■ Work required
Give the listing again in full, matching it character for character.

■ Provided data

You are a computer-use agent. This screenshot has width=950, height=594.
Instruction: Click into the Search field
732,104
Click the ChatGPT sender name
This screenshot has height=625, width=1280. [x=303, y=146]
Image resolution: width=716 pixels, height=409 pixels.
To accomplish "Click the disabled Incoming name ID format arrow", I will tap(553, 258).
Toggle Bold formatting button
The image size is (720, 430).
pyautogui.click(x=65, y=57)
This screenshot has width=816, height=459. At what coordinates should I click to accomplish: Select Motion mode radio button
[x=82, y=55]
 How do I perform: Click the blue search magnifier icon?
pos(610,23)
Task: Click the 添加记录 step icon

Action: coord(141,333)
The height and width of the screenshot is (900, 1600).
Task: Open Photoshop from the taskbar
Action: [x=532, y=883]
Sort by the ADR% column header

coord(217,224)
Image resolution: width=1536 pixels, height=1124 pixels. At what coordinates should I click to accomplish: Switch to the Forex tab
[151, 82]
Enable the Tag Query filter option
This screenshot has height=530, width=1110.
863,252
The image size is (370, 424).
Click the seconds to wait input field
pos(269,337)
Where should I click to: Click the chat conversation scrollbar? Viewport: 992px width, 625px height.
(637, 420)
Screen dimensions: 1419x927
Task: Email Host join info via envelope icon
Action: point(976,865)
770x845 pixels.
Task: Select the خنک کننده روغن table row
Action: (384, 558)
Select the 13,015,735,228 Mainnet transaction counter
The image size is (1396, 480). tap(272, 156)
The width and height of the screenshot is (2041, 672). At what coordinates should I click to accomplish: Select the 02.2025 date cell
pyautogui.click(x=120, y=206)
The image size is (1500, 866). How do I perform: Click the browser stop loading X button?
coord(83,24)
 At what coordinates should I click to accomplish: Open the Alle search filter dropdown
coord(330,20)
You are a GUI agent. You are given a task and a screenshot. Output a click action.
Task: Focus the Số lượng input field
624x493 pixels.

■ Task solution
You are a computer-use agent. This screenshot has width=950, height=594.
Instruction: Click into the Search field
732,104
Click the ChatGPT sender name
This screenshot has height=625, width=1280. [x=303, y=146]
Image resolution: width=716 pixels, height=409 pixels.
To accomplish "Click the disabled Incoming name ID format arrow", I will tap(553, 258).
Toggle Bold formatting button
The image size is (720, 430).
pyautogui.click(x=65, y=57)
This screenshot has width=816, height=459. At what coordinates should I click to accomplish: Select Motion mode radio button
[x=82, y=55]
 How do I perform: Click the blue search magnifier icon?
pos(610,23)
Task: Click the 添加记录 step icon

Action: coord(141,333)
The height and width of the screenshot is (900, 1600).
Task: Open Photoshop from the taskbar
Action: [x=532, y=883]
Sort by the ADR% column header

coord(217,224)
Image resolution: width=1536 pixels, height=1124 pixels. At what coordinates should I click to accomplish: Switch to the Forex tab
[151, 82]
Enable the Tag Query filter option
This screenshot has height=530, width=1110.
863,252
The image size is (370, 424).
Click the seconds to wait input field
pos(269,337)
Where should I click to: Click the chat conversation scrollbar? Viewport: 992px width, 625px height.
(637, 420)
Screen dimensions: 1419x927
Task: Email Host join info via envelope icon
Action: point(976,865)
770x845 pixels.
Task: Select the خنک کننده روغن table row
Action: (384, 558)
Select the 13,015,735,228 Mainnet transaction counter
The image size is (1396, 480). tap(272, 156)
The width and height of the screenshot is (2041, 672). At what coordinates should I click to accomplish: Select the 02.2025 date cell
pyautogui.click(x=120, y=206)
The image size is (1500, 866). How do I perform: Click the browser stop loading X button?
coord(83,24)
 At what coordinates should I click to accomplish: Open the Alle search filter dropdown
coord(330,20)
You are a GUI agent. You are given a task and a screenshot. Output a click action.
Task: Focus the Số lượng input field
624x493 pixels.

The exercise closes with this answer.